Gregory Donovan, director of the new media and digital design program, has taken a similar approach in his syllabi and restructured his grading system to discourage the use of generative AI.
In his Eloquentia Perfecta 4 class, which culminates into one final paper, Donovan distributed points from the final paper toward smaller, related assignments to be completed throughout the class. By doing so, Donovan said he found that it was easier to recognize who had used ChatGPT because the final paper would be “disjointed” from the assignments done throughout the course.
“It was really just looking at these final papers and seeing, it doesn’t line up with the past three months of work that you’ve been developing,” he said. “There’s no way to show how you got from point A to point B.”
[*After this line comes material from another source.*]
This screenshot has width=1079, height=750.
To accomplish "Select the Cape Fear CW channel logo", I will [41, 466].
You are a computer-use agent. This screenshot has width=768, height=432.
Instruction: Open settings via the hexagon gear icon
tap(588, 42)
Fountain and Donovan agree that it would be futile to prove that students who use generative AI for assignments have plagiarized, especially with no readily available technology to determine the usage. Instead, they do not consider the work to be deserving of a good grade.
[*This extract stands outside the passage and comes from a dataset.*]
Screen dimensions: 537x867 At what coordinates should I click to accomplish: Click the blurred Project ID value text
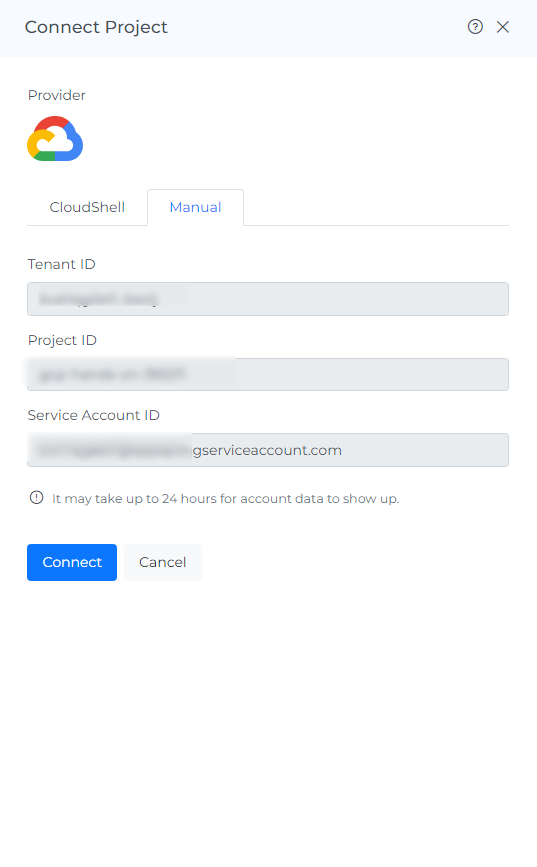click(112, 374)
Timothy McManus, adjunct professor of information systems in the Gabelli School of Business, implemented a policy in his class that allows generative AI to be used on specific assignments — this approach differs from Fountain and Donovan. For these assignments, he has students create the datasets and then utilize GAI softwares to analyze the data, so students can experiment with the tool.
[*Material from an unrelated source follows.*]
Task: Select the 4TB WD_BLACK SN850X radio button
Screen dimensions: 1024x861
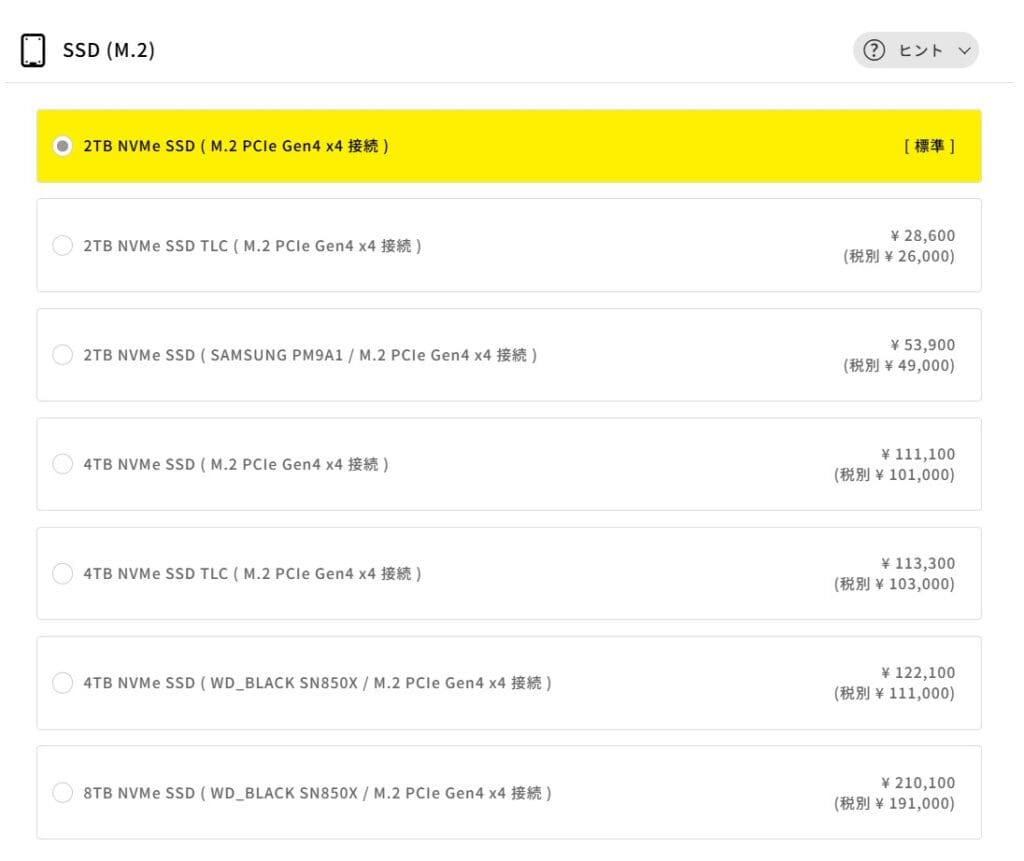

“Let’s use it and let’s check it out, and let’s have some fun with it,” he said. “But let’s also use it in such a way that you’d never be able to use it to cheat the assignment. You actually have to do the first half of the assignment to get to the second half, which is the fun part of using the AI.”
Students noted that AI policies have significantly differed among their classes.
Robert Betancourt, Fordham College at Lincoln Center (FCLC) ’24, said that generative AI has not been mentioned at all throughout his four years at Fordham until the fall 2023 semester, when two of his professors mentioned it. He added that according to his own observations, it’s been rare to see students utilize generative AI for homework.
He shared that he has seen its usage more for everyday tasks, such as writing emails. Betancourt expressed concern on the rise of false plagiarism cases, in which he specifically cites a worry that professors may be mistakenly accusing students of using artificial intelligence for their assignments.
“I don’t think the technology exists yet (to catch AI plagiarism) but I’ve heard of a lot of false cases where students are quoted for using AI,” he said.
Betancourt noted that while he doesn’t believe such accusations create distrust between professors and students, it remains a concern for students.
According to Hunter Duffy, FCLC ’26, every one of her professors has spoken about AI usage on class assignments. She noted that all but one have banned the usage of generative AI, with one professor allowing use of AI for creating essay outlines and crediting the software used.
“The only professor who has allowed me to use AI is my English professor,” she said. “I get the idea that we have to learn to work with these tools, or we’ll be put out of jobs by them.”
Similarly, Jasmine White, FCLC ’27, said that one of her professors allows students to use software like ChatGPT as a tool for academic writing.
The convenience of using generative AI is not lost upon White, who noted she used ChatGPT on a short essay during college applications and once in her senior year English class due to “senioritis kicking in.”
The university’s academic integrity policy has not made any changes related to generative AI at the time of publication. The faculty-run committee’s recommendations are not officially embedded within any of the university’s policies.